In the Loop

News and views from across Mayo Clinic

March 6, 2014

Fitness for fidgety folks

By Hoyt Finnamore


If you've been wondering what's up with all those folks sporting fancy new plastic wristbands, well, welcome to the club. It turns out these fitness-tracking accessories have really caught on with the sporty crowd as a way to monitor motion and activity, and help them reach their fitness goals. (Two words we avoid when we can.) Two words that have captured our attention, however, are magic underwear. Yes, as unlikely as it may seem, this fitness and fashion fad may have its origins, according to ABC News, in early fitness tracking studies by way of what they call "magic underwear" created by one of our own.

It turns out that many moons ago, Mayo Clinic’s James Levine, M.D., Ph.D., (you may have heard of him) came up with the notion that since people wear underwear (and we quote) “most of the time,” strapping a tracking device to said undergarments might provide a way to gather information on how much these folks actually moved. ABC News reports that by monitoring people wearing what Dr. Levine calls “fidget pants” (we much prefer "magic underwear"), he learned that “thin people tap their feet, jiggle their pencils, and shift in their seats about two and half hours more each day than obese people do.”

[Records excerpted from a collection]
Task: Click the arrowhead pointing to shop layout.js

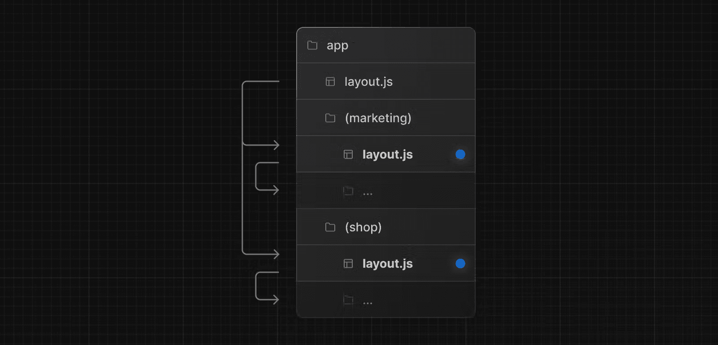Action: pyautogui.click(x=276, y=254)

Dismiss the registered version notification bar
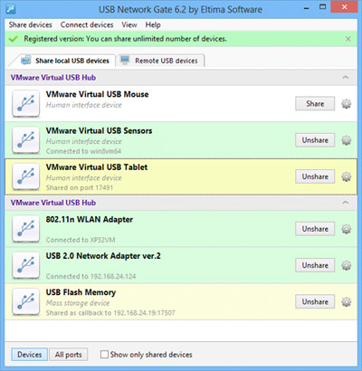click(348, 39)
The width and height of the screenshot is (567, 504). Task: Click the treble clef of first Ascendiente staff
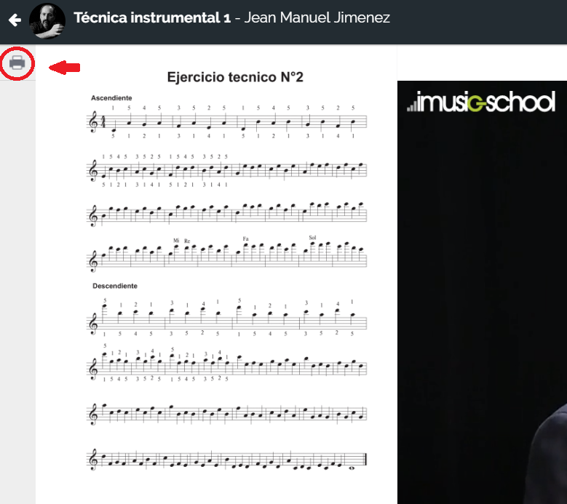tap(93, 122)
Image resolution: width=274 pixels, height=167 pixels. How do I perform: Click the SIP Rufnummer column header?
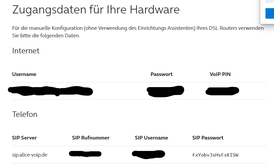[x=91, y=138]
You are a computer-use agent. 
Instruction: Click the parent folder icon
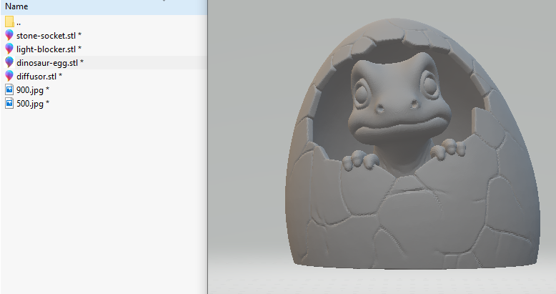click(9, 21)
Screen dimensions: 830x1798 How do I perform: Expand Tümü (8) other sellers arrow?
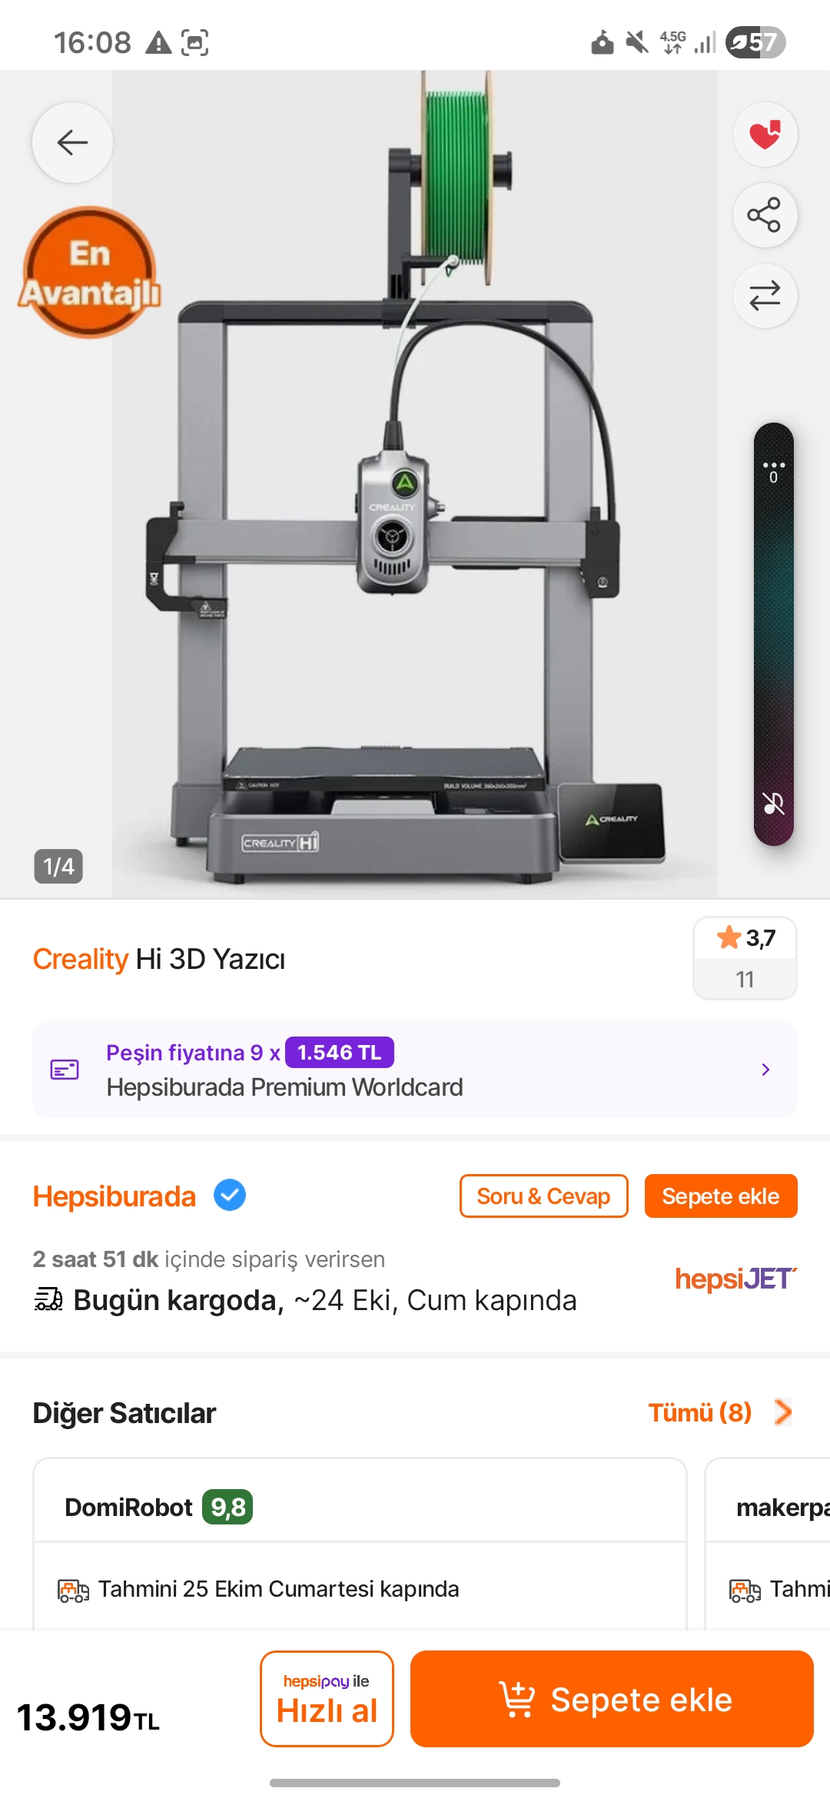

▶ _Exercise goal_:
Pick up the In the Loop article on fitness trackers and "magic underwear" after its last sentence and carry it on in the same voice.

▶ _Reply to the exercise_:
That was a fine finding, but Dr. Levine realized it may not be the most convenient way to track movement. Over time, fidget-pants gave way to a sensor around the spine, which then evolved into a chip inserted into the heel of a shoe. Others caught onto this idea, and eventually, the motion-tracking bracelet was born. And now they're everywhere, in many shapes and from many different labels. (One of them is even NEAT certified.)

Dr. Levine is a firm believer that gyms aren't the answer to solving the nation's obesity crisis. Instead, he says, the answer may lie in what we do in the workplace and other things we do outside the gym. He tells the Los Angeles Times that, “Becoming a body in motion that stays in motion could help you burn 500 or more extra calories a day.” It’s what he calls NEAT fitness, or non-exercise activity thermogenesis. “It means cranking up the body's calorie-burning abilities by weaving in near-constant movement -- such as standing, walking, even pacing -- at every opportunity,” Dr. Levine tells the Times.  (Even we can get behind that.) And now you can monitor your fidgeting, pacing and pencil tapping all with a simple device that easy to wear. Most of the time.